• [SELECTED EXTRACT]
..........
I’m so glad to see my little thread took off while I was home yesterday being sicker than three pups (very bad reaction to an antibiotic—anyone wanna buy some leftover Cipro?). Glad you liked the “Christmas in Chernobyl” gag, and I’d be honored to have it stolen.
My illness has knocked clear another memory: a boyfriend and I were driving through Joisey about ten years ago and passed a Lawn Decoration Warehouse. Inside the chain link fence were HUNDREDS of lawn jockeys, many of them pressed to the fence, their arms hopefully raised (with lanterns) through the holes. “STOP THE CAR!” I screamed, and got out and tooka photo, which became that year’s holiday card: “Greetings from the Lawn Jockey Detention Camp.”
There are thousands of people who would buy leftover Cipro. You could probably sell asprin tablets as Cipro in the US right now.
Back to lawn ornaments, or as my sister mispronounced on occasion, ‘ordamints’: there’s a house in Mediapolis whose lawn is completely covered with absolutely everything. The yard is relatively tiny, which seems to make it even worse. Not only is the yard full of crap, but I think there’s stuff in the windows too. I don’t even want to know what it look like inside.
One of my friend has a yearly party at what is now called ‘Camp Flamingo’. I beleive it just started with a couple plastic flamingos, but then someone bought some flamingo xmas lights, and it just went from there. It’s a nice place, though, just covered in flamingo stuff. I built him a flamingo that’s eight feet tall out of wood, to which is attached a bunch of small flaming sticks collectively known as ‘lancework’. Ever seen a flag at a fireworks display? Same idea, just a flamingo eight feet tall.
My econ/government teacher in High School was a nice guy. We had a lot of fun, he was the type of teacher who would get you to learn the required stuff when it needed to be learnt, but could also be completely distracted from the topic at hand into telling stories about pretty much anything. Essentially, he was one of the more popular teachers, and thus was the target of many pranks. One such prank was the theft of a wooden wagon wheel that he had at the end of his lane. It was then presented back to him at the yearly student-run talent/comedy show thing. Lots of laughs.
..........
• [Element and text location data]
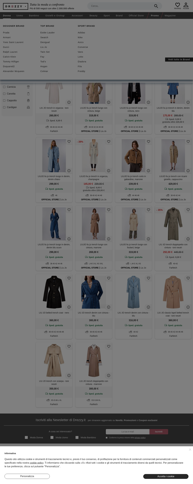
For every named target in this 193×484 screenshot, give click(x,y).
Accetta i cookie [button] (165, 476)
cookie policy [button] (36, 463)
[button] (190, 449)
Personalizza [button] (27, 476)
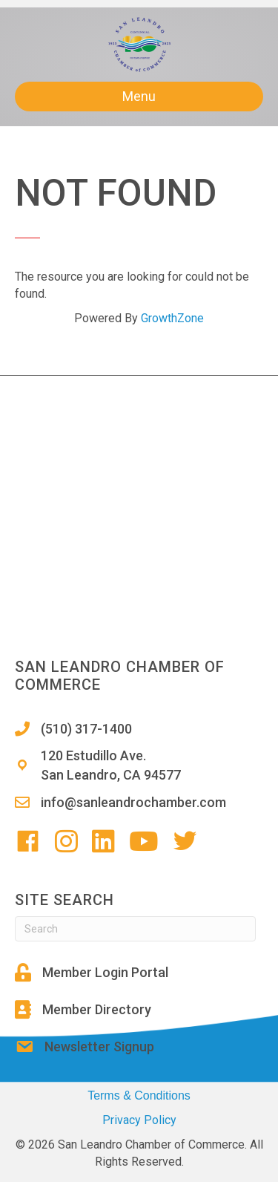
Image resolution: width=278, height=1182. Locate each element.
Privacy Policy (139, 1120)
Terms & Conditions (139, 1095)
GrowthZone (172, 318)
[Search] (135, 928)
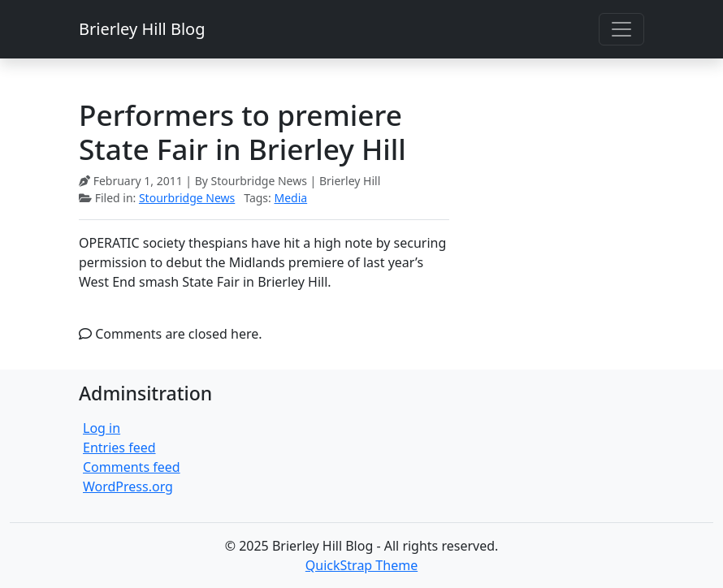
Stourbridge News (187, 197)
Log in (101, 428)
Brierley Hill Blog (142, 29)
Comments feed (131, 467)
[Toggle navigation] (621, 29)
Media (290, 197)
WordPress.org (128, 486)
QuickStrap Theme (361, 565)
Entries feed (119, 447)
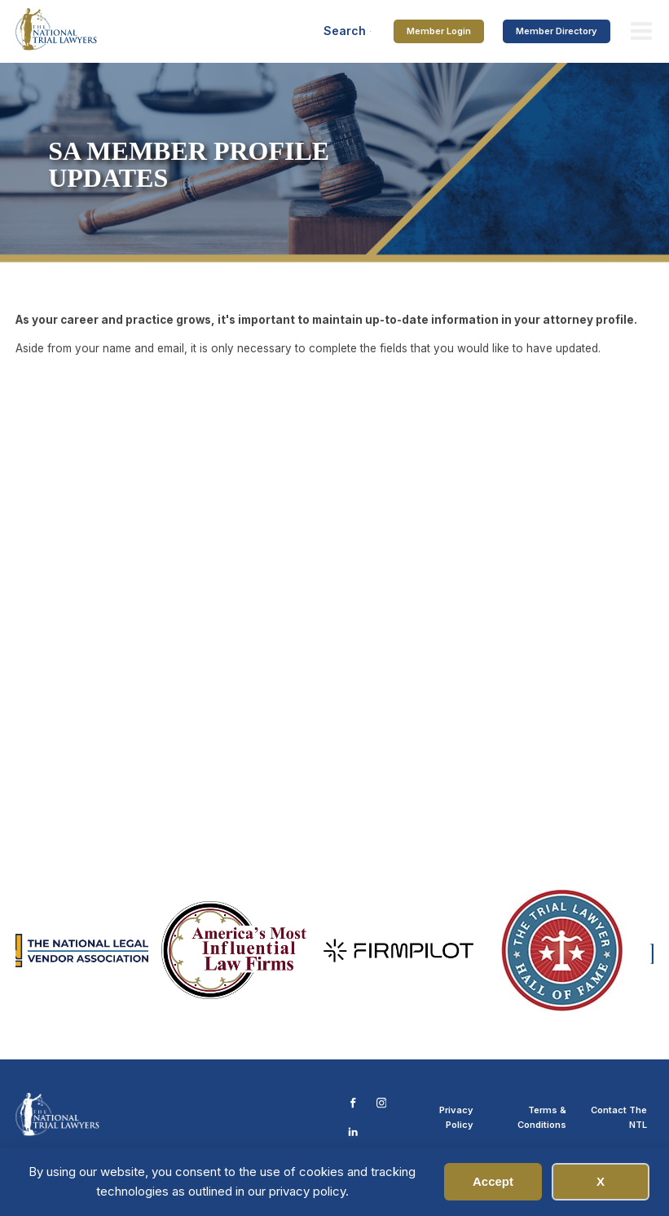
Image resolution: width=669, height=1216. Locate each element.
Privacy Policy (456, 1117)
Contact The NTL (619, 1117)
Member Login (439, 31)
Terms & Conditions (541, 1117)
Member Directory (556, 31)
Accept (493, 1181)
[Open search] (347, 31)
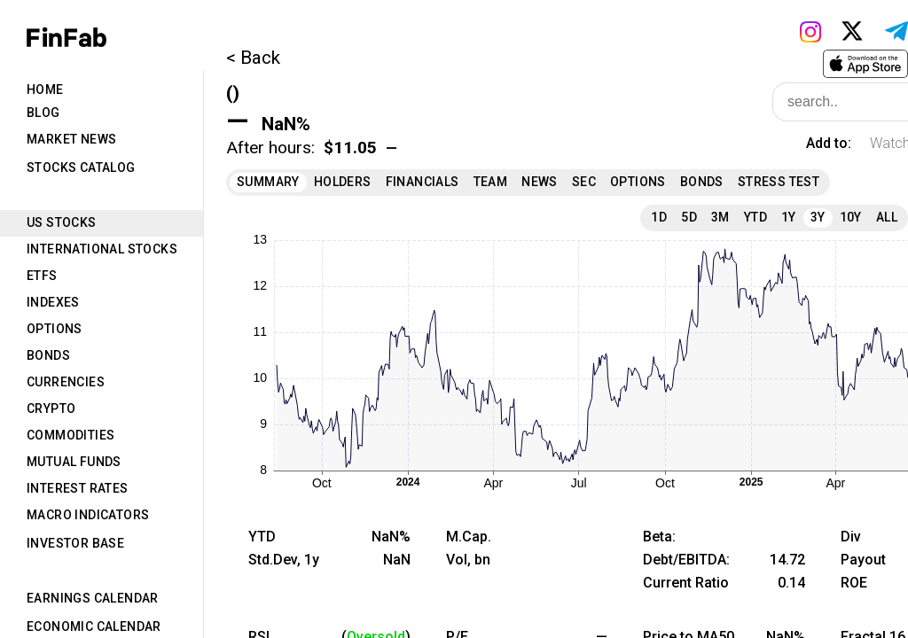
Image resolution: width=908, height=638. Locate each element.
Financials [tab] (422, 182)
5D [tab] (689, 217)
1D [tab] (659, 217)
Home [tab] (45, 89)
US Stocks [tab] (62, 222)
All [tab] (886, 217)
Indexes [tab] (53, 302)
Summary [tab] (268, 182)
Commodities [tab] (70, 435)
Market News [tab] (71, 139)
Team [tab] (491, 182)
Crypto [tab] (51, 408)
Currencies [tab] (66, 382)
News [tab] (539, 182)
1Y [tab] (788, 217)
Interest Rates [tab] (78, 488)
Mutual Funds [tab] (74, 462)
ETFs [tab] (42, 275)
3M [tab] (720, 217)
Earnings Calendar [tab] (93, 598)
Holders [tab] (343, 182)
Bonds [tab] (48, 355)
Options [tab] (54, 329)
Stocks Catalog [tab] (81, 167)
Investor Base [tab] (75, 543)
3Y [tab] (818, 217)
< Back (253, 57)
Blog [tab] (43, 112)
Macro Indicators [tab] (88, 515)
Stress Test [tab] (778, 182)
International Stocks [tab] (102, 249)
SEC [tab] (584, 182)
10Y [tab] (851, 217)
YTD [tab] (755, 217)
..........
• [THE PROBLEM]
Reproduce the passage of the lawn ornament thread verbatim, starting with "My illness has" and going on through "US right now.". These entries come from a separate source.

• [COMPLETED EXERCISE]
My illness has knocked clear another memory: a boyfriend and I were driving through Joisey about ten years ago and passed a Lawn Decoration Warehouse. Inside the chain link fence were HUNDREDS of lawn jockeys, many of them pressed to the fence, their arms hopefully raised (with lanterns) through the holes. “STOP THE CAR!” I screamed, and got out and tooka photo, which became that year’s holiday card: “Greetings from the Lawn Jockey Detention Camp.”
There are thousands of people who would buy leftover Cipro. You could probably sell asprin tablets as Cipro in the US right now.